College Board officials said Wednesday that the update — the first since 2005 — is needed to make the exam better representative of what students study in high school and the skills they need to succeed in college and afterward. The test should offer "worthy challenges, not artificial obstacles," said College Board President David Coleman at an event in Austin, Texas.

The new exam will be rolled out in 2016, so this year's ninth graders will be the first to take it, in their junior year. The new SAT will continue to test reading, writing and math skills, with an emphasis on analysis. Scoring will be on a 1600-point scale, a return to the previous scale from the 2400-point scale introduced in 2005, with a separate score for the optional essay.

Students will also now have the option of taking the test on a computer.

One of the biggest changes is that the extra penalty for wrong answers, which discouraged guessing, will be eliminated. And some vocabulary words will be replaced with words such as "synthesis" and "empirical" that are used more widely in classrooms and in work settings.

"By changing the exam's focus, we change the learning and work the SAT invites. Today, many students who are terrified they will be tested on lots of SAT words have one recourse: flashcards," Coleman said. "Every educator knows flashcards are not the best way to build real word knowledge, but when the SAT rolls around they become the royal road. Students stop reading and start flipping."

The essay will be changed in other ways, too. It will measure students' ability to analyze and explain how an author builds an argument, instead of measuring the coherence of the writing but not the quality or accuracy of the reasoning. It will be up to school districts and colleges the students apply to as to whether the essay will be required.

Instead of testing a wide range of math concepts, the new exam will focus on a few areas, like algebra, deemed most needed for college and life afterward. A calculator will be allowed only on certain math questions, instead of on the entire math portion.

A longstanding criticism of the SAT is that students from wealthier households do better on the exam because they can afford expensive test preparation classes.

The College Board seeks to defuse that by saying it will partner with the nonprofit Khan Academy to provide free test preparation materials for the redesigned SAT. It also says every income-eligible student who takes the SAT will receive four fee waivers to apply for college, which continues an effort the College Board has had to assist low-income students.

In the 2005 upgrade of the SAT, the essay portion was added and analogy questions were removed. There have been other notable changes to the test, such as in 1994 when antonym questions were removed and calculators were allowed for the first time. The test was first used in 1926.
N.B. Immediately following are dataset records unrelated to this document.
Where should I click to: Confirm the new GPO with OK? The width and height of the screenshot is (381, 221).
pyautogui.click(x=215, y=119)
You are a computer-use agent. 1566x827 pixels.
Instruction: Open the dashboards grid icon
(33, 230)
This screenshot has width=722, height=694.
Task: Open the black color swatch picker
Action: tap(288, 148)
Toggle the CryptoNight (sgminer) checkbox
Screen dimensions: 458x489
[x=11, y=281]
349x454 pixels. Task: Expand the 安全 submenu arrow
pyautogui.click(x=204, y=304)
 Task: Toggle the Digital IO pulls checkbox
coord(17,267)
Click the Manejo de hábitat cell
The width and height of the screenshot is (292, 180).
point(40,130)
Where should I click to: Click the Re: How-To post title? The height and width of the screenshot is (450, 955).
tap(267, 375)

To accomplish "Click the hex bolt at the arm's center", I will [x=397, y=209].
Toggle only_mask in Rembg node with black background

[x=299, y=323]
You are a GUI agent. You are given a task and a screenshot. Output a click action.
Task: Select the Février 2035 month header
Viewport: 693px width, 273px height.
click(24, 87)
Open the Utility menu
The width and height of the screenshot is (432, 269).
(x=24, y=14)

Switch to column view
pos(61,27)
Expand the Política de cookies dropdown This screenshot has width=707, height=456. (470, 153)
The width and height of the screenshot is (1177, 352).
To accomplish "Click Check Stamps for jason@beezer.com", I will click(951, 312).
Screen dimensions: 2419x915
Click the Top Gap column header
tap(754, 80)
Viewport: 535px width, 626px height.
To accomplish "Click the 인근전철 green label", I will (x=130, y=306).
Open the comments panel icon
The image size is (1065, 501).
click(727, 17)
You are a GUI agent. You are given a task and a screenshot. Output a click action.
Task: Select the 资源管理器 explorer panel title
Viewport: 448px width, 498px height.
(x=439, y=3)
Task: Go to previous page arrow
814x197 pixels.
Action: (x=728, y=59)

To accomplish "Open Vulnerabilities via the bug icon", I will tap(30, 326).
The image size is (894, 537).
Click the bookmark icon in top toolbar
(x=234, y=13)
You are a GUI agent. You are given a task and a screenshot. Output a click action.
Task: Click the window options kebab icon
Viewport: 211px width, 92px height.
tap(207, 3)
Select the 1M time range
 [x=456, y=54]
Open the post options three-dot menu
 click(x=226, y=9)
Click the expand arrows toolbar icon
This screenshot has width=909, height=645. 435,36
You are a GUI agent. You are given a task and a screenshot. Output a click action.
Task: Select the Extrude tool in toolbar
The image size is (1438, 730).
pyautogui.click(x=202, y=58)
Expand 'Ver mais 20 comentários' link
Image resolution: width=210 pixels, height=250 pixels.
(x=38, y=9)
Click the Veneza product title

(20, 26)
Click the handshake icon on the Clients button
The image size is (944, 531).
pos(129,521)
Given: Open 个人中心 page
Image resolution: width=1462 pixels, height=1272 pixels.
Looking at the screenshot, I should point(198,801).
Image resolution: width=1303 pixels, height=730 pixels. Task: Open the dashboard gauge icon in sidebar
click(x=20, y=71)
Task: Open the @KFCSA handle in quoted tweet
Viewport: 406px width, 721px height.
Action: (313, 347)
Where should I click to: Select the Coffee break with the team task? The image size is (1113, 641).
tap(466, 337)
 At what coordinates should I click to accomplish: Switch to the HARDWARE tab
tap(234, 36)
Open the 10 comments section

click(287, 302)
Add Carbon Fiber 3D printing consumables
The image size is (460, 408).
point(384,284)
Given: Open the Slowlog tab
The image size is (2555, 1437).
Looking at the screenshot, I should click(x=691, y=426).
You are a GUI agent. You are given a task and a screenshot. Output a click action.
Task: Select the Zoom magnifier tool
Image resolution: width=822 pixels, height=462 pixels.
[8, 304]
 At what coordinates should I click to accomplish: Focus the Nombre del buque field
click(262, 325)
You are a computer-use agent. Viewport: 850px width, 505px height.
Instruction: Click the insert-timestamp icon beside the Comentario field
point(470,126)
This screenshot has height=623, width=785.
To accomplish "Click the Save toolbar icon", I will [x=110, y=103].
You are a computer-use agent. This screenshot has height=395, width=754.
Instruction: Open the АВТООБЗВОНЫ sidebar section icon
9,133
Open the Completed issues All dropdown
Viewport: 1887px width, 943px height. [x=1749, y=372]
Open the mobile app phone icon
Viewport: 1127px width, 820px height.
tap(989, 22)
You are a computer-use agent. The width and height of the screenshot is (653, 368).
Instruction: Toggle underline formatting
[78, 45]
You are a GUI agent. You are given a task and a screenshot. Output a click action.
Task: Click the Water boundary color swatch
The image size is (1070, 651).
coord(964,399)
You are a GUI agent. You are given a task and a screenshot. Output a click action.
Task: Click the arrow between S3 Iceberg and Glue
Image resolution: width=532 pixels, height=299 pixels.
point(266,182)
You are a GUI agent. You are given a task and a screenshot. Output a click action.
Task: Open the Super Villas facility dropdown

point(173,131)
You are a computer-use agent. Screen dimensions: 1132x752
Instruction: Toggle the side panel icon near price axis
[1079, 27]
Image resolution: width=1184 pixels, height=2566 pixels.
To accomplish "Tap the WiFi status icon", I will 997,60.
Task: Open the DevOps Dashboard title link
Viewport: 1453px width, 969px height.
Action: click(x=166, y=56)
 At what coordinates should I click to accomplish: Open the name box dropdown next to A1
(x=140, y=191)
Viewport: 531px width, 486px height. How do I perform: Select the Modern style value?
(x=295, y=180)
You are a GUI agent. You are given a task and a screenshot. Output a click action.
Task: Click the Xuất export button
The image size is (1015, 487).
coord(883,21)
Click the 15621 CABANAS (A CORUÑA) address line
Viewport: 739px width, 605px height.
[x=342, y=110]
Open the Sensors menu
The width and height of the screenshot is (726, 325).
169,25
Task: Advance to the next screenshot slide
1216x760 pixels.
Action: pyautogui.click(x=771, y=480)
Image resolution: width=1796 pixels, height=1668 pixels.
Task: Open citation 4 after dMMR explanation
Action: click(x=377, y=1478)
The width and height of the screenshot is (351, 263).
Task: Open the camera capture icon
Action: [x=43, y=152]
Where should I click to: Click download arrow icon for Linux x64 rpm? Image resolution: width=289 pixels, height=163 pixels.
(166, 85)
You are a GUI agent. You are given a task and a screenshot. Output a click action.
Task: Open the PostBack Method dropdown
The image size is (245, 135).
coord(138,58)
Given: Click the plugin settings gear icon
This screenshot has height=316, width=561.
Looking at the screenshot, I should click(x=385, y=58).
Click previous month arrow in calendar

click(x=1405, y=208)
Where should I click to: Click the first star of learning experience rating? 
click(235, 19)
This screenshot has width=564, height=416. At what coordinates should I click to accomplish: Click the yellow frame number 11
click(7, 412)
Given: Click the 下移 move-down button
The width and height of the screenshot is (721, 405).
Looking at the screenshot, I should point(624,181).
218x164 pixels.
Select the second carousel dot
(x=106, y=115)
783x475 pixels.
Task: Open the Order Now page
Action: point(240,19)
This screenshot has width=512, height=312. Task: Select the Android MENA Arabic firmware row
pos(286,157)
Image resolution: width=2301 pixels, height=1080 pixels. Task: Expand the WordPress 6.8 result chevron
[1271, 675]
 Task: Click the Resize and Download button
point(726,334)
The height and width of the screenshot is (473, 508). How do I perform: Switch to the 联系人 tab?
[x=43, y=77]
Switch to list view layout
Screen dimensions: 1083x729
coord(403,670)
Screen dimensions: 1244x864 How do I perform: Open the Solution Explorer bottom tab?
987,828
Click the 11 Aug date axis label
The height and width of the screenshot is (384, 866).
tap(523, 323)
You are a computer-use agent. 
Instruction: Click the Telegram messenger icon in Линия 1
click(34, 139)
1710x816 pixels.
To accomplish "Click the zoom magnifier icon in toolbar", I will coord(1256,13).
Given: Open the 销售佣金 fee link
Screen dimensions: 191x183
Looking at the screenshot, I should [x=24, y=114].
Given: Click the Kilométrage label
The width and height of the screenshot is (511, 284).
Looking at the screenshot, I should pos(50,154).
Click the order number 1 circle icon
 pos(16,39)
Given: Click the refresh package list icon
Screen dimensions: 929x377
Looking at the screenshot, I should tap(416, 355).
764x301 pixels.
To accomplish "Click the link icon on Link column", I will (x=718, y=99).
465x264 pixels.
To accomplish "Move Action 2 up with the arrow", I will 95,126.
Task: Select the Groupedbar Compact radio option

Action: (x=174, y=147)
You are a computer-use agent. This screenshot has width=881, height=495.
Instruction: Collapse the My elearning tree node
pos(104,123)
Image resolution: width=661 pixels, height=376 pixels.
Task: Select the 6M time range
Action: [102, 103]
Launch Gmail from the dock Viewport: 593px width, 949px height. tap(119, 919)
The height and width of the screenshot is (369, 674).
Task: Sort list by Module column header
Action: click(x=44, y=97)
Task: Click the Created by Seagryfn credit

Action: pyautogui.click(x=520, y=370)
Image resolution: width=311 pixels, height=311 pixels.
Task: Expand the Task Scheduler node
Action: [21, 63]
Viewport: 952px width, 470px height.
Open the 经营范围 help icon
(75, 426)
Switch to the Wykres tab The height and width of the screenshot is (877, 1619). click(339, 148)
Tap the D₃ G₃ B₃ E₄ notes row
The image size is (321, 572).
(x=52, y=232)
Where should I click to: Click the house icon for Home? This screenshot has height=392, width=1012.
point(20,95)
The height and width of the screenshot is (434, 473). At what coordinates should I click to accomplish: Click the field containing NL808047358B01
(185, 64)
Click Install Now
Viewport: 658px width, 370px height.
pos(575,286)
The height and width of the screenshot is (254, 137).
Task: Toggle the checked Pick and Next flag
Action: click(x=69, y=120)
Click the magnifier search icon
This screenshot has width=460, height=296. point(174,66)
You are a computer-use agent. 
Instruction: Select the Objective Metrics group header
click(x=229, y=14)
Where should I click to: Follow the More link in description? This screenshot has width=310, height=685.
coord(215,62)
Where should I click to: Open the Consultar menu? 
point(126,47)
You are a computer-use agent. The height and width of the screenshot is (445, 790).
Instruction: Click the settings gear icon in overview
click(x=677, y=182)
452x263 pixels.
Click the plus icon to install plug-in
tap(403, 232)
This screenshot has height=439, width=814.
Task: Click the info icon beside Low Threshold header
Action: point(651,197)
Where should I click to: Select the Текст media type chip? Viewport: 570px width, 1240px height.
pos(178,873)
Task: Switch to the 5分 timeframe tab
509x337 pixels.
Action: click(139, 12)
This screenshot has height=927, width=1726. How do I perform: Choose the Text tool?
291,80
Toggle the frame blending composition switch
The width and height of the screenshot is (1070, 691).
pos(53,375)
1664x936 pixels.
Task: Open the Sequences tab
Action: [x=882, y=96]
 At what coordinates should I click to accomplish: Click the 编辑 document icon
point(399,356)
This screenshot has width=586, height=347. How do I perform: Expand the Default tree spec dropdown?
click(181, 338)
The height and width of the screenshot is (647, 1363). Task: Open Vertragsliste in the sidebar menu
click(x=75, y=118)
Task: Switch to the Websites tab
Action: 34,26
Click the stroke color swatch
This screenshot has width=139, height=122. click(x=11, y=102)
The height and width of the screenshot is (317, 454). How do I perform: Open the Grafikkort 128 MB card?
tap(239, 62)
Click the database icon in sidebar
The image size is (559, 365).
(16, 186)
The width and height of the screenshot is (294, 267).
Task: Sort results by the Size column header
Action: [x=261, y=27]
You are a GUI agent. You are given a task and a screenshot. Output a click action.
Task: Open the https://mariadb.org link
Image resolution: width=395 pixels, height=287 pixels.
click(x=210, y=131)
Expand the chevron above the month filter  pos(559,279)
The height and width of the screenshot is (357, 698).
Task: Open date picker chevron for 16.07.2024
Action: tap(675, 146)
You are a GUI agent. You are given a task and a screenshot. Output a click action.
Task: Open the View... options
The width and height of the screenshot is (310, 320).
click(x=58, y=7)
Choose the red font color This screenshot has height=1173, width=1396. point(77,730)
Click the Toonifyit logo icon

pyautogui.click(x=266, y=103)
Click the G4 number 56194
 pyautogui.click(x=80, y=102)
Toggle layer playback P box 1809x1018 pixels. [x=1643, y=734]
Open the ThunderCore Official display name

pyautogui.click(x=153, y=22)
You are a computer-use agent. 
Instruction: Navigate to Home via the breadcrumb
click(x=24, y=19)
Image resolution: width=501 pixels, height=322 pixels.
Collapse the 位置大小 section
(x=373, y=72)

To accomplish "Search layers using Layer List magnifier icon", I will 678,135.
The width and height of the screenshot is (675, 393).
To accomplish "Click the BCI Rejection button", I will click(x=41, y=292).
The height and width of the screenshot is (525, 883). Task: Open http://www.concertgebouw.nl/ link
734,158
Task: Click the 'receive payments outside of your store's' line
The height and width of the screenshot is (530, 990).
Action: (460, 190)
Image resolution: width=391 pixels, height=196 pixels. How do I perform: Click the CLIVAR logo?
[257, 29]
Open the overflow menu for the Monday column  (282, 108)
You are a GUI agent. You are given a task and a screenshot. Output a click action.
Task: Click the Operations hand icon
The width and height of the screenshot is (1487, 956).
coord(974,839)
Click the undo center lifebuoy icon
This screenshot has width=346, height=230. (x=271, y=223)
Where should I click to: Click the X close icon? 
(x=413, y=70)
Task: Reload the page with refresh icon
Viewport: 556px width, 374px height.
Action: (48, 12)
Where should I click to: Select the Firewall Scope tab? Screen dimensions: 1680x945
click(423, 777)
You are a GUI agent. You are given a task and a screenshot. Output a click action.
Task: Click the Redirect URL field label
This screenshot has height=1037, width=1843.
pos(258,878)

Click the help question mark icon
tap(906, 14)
The SAT was taken last year by 1.6 million students. It has historically been more popular on the coasts, while the other popular standardized college entrance exam, the ACT, dominated the central U.S. But the ACT overtook the SAT in overall use in 2012, in part because it is taken by almost every junior in 13 states as part of the states' testing regimen. Last year, the ACT said it would begin offering computer-based testing in 2015.